*STATED PROBLEM*
Format every line of the material below as a JSON list of strings, one string per line. Leave out the blank lines.

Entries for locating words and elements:
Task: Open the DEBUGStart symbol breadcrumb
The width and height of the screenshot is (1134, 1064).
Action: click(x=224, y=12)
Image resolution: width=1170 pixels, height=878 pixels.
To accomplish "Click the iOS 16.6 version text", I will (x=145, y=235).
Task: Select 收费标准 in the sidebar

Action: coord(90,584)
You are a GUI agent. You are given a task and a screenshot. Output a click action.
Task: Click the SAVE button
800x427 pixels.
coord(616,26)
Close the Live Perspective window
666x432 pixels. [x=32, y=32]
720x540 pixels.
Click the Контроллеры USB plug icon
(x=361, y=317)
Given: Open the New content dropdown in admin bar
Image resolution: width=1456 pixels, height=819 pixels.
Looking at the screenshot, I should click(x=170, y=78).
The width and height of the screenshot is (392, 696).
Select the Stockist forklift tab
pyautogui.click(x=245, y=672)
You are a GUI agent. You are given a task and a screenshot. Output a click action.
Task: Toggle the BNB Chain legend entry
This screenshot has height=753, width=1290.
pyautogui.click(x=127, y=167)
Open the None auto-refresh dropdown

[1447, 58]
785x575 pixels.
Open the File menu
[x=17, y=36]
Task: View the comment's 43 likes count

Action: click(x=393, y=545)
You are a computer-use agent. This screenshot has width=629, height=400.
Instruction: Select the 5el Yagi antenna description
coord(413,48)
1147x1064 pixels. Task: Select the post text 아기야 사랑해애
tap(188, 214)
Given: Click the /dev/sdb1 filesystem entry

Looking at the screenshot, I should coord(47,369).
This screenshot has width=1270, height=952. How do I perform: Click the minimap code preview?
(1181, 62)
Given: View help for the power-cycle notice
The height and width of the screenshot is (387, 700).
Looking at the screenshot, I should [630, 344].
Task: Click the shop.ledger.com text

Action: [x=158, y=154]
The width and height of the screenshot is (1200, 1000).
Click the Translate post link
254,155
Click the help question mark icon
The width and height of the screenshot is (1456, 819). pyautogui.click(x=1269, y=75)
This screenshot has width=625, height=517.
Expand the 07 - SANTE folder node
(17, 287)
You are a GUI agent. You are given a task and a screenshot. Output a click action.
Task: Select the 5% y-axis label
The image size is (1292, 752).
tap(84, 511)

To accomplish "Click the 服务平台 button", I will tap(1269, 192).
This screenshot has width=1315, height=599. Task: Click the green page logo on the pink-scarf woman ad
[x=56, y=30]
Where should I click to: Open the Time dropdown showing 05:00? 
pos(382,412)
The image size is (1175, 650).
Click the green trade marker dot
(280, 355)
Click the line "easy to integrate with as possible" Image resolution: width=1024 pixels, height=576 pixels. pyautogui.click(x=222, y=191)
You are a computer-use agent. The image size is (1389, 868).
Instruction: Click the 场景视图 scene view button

*ANSWER TO THE PROBLEM*
[
  "Task: Open the DEBUGStart symbol breadcrumb",
  "The width and height of the screenshot is (1134, 1064).",
  "Action: click(x=224, y=12)",
  "Image resolution: width=1170 pixels, height=878 pixels.",
  "To accomplish \"Click the iOS 16.6 version text\", I will (x=145, y=235).",
  "Task: Select 收费标准 in the sidebar",
  "Action: coord(90,584)",
  "You are a GUI agent. You are given a task and a screenshot. Output a click action.",
  "Task: Click the SAVE button",
  "800x427 pixels.",
  "coord(616,26)",
  "Close the Live Perspective window",
  "666x432 pixels. [x=32, y=32]",
  "720x540 pixels.",
  "Click the Контроллеры USB plug icon",
  "(x=361, y=317)",
  "Given: Open the New content dropdown in admin bar",
  "Image resolution: width=1456 pixels, height=819 pixels.",
  "Looking at the screenshot, I should click(x=170, y=78).",
  "The width and height of the screenshot is (392, 696).",
  "Select the Stockist forklift tab",
  "pyautogui.click(x=245, y=672)",
  "You are a GUI agent. You are given a task and a screenshot. Output a click action.",
  "Task: Toggle the BNB Chain legend entry",
  "This screenshot has height=753, width=1290.",
  "pyautogui.click(x=127, y=167)",
  "Open the None auto-refresh dropdown",
  "[1447, 58]",
  "785x575 pixels.",
  "Open the File menu",
  "[x=17, y=36]",
  "Task: View the comment's 43 likes count",
  "Action: click(x=393, y=545)",
  "You are a computer-use agent. This screenshot has width=629, height=400.",
  "Instruction: Select the 5el Yagi antenna description",
  "coord(413,48)",
  "1147x1064 pixels. Task: Select the post text 아기야 사랑해애",
  "tap(188, 214)",
  "Given: Click the /dev/sdb1 filesystem entry",
  "Looking at the screenshot, I should coord(47,369).",
  "This screenshot has width=1270, height=952. How do I perform: Click the minimap code preview?",
  "(1181, 62)",
  "Given: View help for the power-cycle notice",
  "The height and width of the screenshot is (387, 700).",
  "Looking at the screenshot, I should [630, 344].",
  "Task: Click the shop.ledger.com text",
  "Action: [x=158, y=154]",
  "The width and height of the screenshot is (1200, 1000).",
  "Click the Translate post link",
  "254,155",
  "Click the help question mark icon",
  "The width and height of the screenshot is (1456, 819). pyautogui.click(x=1269, y=75)",
  "This screenshot has width=625, height=517.",
  "Expand the 07 - SANTE folder node",
  "(17, 287)",
  "You are a GUI agent. You are given a task and a screenshot. Output a click action.",
  "Task: Select the 5% y-axis label",
  "The image size is (1292, 752).",
  "tap(84, 511)",
  "To accomplish \"Click the 服务平台 button\", I will tap(1269, 192).",
  "This screenshot has width=1315, height=599. Task: Click the green page logo on the pink-scarf woman ad",
  "[x=56, y=30]",
  "Where should I click to: Open the Time dropdown showing 05:00? ",
  "pos(382,412)",
  "The image size is (1175, 650).",
  "Click the green trade marker dot",
  "(280, 355)",
  "Click the line \"easy to integrate with as possible\" Image resolution: width=1024 pixels, height=576 pixels. pyautogui.click(x=222, y=191)",
  "You are a computer-use agent. The image size is (1389, 868).",
  "Instruction: Click the 场景视图 scene view button"
]